Credit: Flickr user UN Climate Talks
Negotiators are gearing up for their third day of meetings at the United Nations Framework Convention on Climate Change in Cancún, Mexico. An anticipated 15,000 country delegates and civil society observers are registered for the conference, scheduled to last until December 10th.
The ultimate goal for negotiations is to develop a climate treaty to enhance previous efforts under the Kyoto Protocol. The much-anticipated Copenhagen meetings last December did not deliver the desired results of a legally binding treaty. This year, negotiators aim to move beyond last year’s quasi-agreement the Copenhagen Accord, and make progress toward a fair, ambitious, and legally binding climate deal.

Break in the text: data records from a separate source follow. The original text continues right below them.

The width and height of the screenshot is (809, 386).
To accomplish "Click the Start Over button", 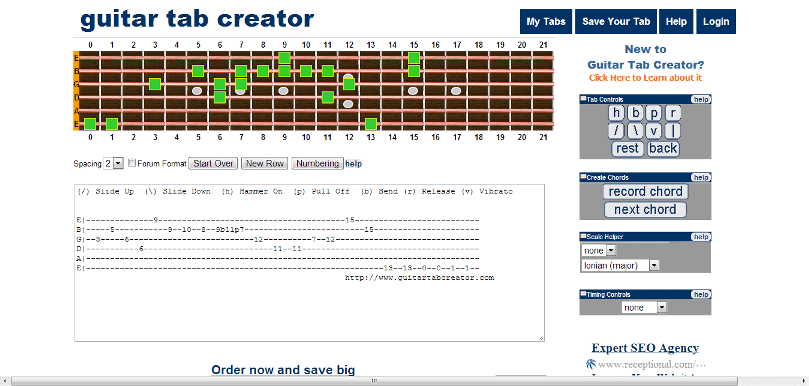I will click(213, 164).
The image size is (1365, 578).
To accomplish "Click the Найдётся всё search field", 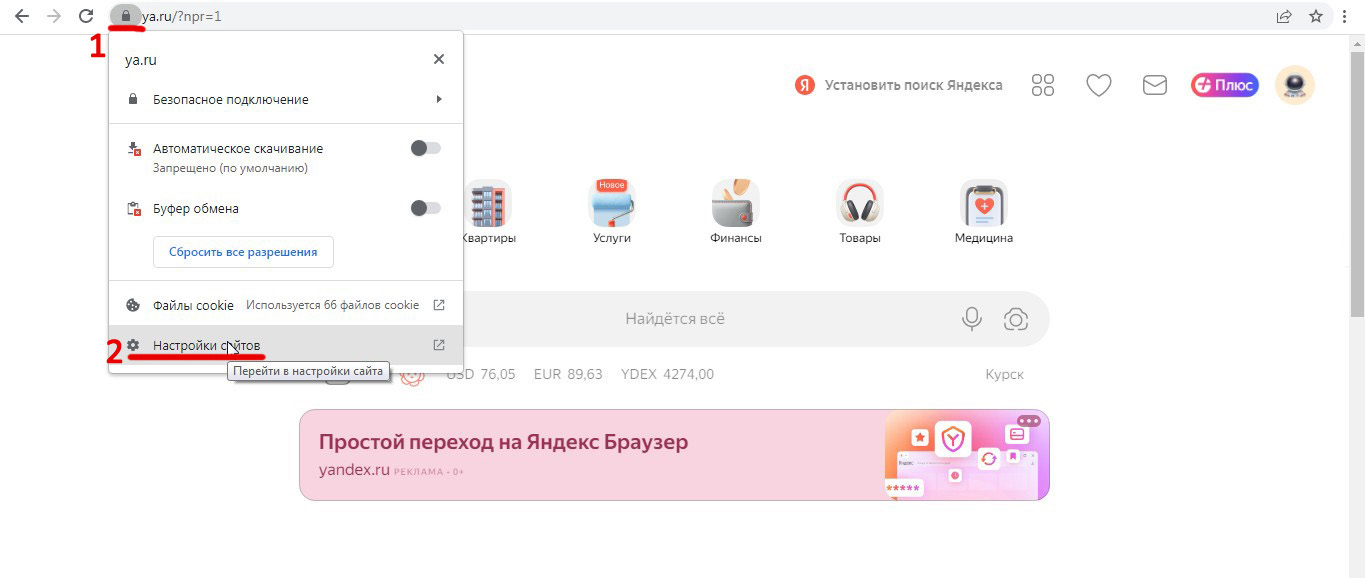I will [x=675, y=318].
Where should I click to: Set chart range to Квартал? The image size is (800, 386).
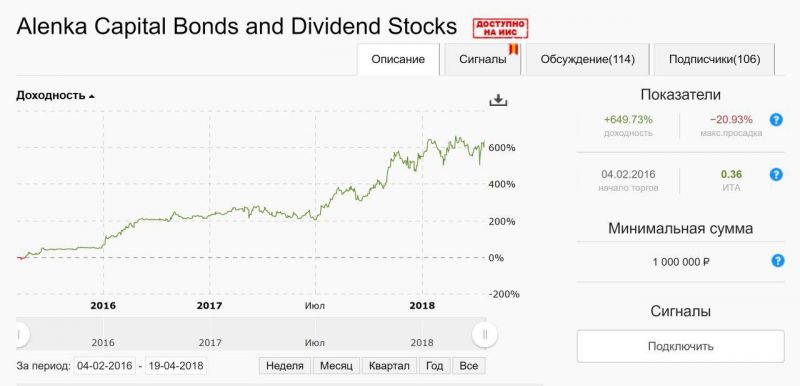point(389,366)
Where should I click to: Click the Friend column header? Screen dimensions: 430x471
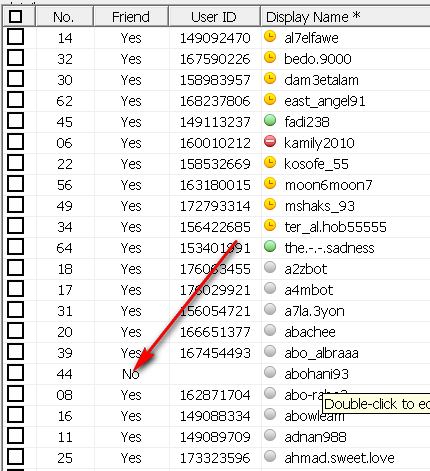pyautogui.click(x=131, y=17)
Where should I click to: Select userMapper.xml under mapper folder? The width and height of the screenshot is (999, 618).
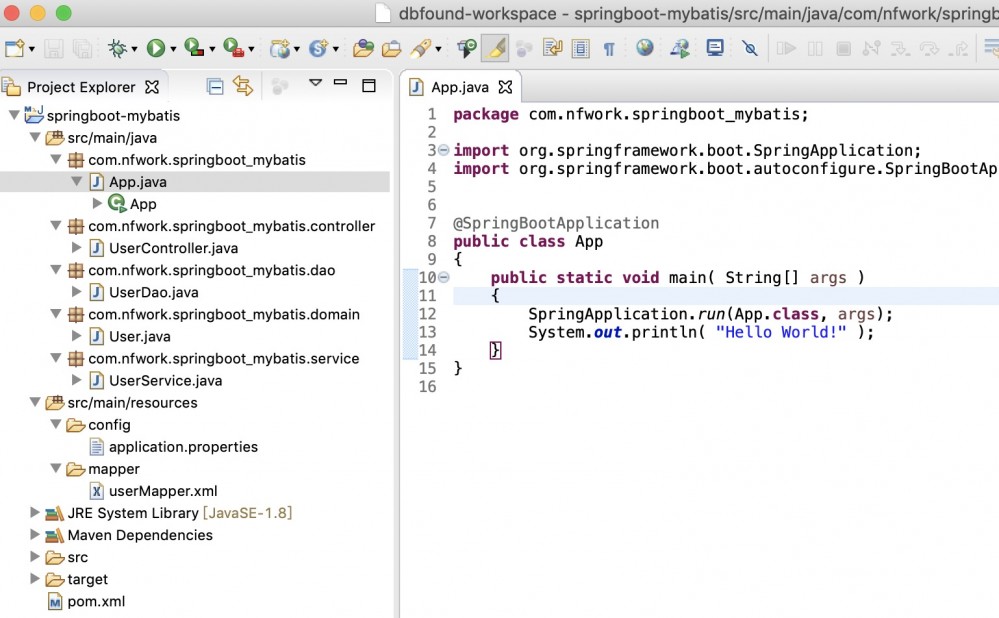[x=162, y=491]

The United Nations Framework Convention on Climate Change (UNFCCC) includes a constellation of issues unfolding under the general umbrella of climate meetings; these issues range from low-carbon technology transfer agreements to finance to emissions reductions targets.
A big component to success in Cancún relies on finance and the possible establishment of a Climate Fund. Developing countries must consider any finance body to be fair and transparent—a lynchpin issue for cooperation within the UNFCCC. But a November report by the UN Secretary-General’s advisory group on climate change urged for the inclusion of major multilateral development banks, like the World Bank, into the negotiating process.

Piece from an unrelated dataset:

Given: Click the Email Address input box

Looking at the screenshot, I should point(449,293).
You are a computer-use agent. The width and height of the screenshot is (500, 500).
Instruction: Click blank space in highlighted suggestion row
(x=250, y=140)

For many developing countries and environmental groups, this outcome embodies the worst turn the UN can take. As an institution known to lack transparent and democratic standards, a World Bank presence in the climate meetings will undermine trust and dismantle cooperation. A UN-monitored Climate Fund can be agreed upon in Cancún to ensure inclusive governance.
The outcome on finance is especially significant because it will shape the trust dynamic between polluting industrialized states and those countries that seek development in a carbon constrained world (for more on this dynamic check out the work put out by the folks at Eco-Equity). The current trust dynamic, to be frank, is on the rocks at COP-16. Without a strong surge of financial support from industrialized countries that have done the most to contribute to climate change, the negotiating fault lines between rich and poor nations will widen.
The extent to which countries build trust and goodwill during the Cancún meetings will determine the success of a future climate deal. Fred Heutte of Sierra Club US describes how the decisions made these next days will have great consequence for the UN process. “Though it is hard to see amidst all the complicated and slow-moving parts of the UNFCCC negotiations, we are actually in a rather remarkable moment.” Many decisions will be made on issues of forestry, finance, technology, and adaption before next week. According to Heutte, it is essential that the institutions established to manage these issues are not only effective, but transparent and fair. “Once the basic elements of new institutions are “baked in,” he says, “it will be very hard to change them structurally. The decisions made in Cancún will have effects for decades.”
While negotiators are working toward tangible and technical decisions in Cancún, they are also working to build a sense of basic trust. An equitable climate framework is as much a pragmatic necessity as it is a moral one; without the requisite trust, current climate efforts will fail into the last atmospheric profit grab.
Joanna Dafoe is the Canadian tracker with adoptanegotiator.org. She has been active in the UN climate process since 2005 and writes extensively on climate politics.